大阪大、海で分解されるプラスチック開発 植物材料使い

大阪大学の麻生隆彬准教授と宇山浩教授らは5日、日本食品化工と共同で海の中で分解される新たなプラスチックを開発したと発表した。植物からとれる身近なでんぷんとセルロースを組み合わせた。従来の海洋生分解性プラスチックより安くできる見通し。食品包装など向けに5年後をめどに実用化を目指す。
でんぷんはトウモロコシやイモ類などに多く含まれる。セルロースは植物の主成分だ。ともに世界中に豊富にある。研究チームはでんぷんと次世代機能材料として注目されるセルロースナノファイバーを混ぜ、乾燥させた。強度や耐水性に優れた透明シートができた。
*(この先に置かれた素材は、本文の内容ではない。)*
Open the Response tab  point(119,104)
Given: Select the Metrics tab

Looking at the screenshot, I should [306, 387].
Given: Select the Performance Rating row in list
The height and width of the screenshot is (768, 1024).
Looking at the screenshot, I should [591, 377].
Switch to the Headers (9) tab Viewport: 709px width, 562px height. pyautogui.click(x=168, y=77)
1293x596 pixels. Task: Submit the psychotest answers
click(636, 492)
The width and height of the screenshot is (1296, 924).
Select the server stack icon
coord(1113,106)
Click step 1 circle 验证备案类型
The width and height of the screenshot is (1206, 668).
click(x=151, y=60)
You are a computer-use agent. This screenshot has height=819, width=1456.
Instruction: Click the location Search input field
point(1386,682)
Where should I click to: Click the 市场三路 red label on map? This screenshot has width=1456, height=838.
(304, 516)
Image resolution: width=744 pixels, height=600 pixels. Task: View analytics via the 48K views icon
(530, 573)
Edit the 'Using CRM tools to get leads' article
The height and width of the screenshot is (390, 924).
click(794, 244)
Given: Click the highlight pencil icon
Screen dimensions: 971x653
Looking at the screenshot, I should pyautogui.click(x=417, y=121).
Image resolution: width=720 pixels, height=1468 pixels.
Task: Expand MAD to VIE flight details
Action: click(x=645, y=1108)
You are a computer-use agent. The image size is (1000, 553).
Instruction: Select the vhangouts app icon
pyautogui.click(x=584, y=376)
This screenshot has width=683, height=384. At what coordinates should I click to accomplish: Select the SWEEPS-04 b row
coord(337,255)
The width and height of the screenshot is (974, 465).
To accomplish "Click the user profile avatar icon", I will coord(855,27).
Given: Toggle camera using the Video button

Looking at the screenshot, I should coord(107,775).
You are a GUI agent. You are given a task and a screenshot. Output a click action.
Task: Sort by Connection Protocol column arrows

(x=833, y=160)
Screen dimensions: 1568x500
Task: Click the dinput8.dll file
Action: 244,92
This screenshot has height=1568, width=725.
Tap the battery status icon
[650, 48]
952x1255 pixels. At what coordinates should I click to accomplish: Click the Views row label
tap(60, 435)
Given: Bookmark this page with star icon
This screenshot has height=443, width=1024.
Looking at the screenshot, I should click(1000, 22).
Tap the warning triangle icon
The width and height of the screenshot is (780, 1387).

実験で海水に1カ月浸すとシートに穴が開いた。細菌類により分解されたと考えている。プラスチックごみによる海洋汚染問題などの解決に役立つと研究チームは期待している。
今後はでんぷんの種類の最適化や、どんな条件なら分解されやすいかなどの研究を進める。海洋生分解性プラスチックは一部メーカーが既に開発している。研究チームによると一般のプラスチックより性質で劣る、高価格、生産量が少ないといった課題があるという。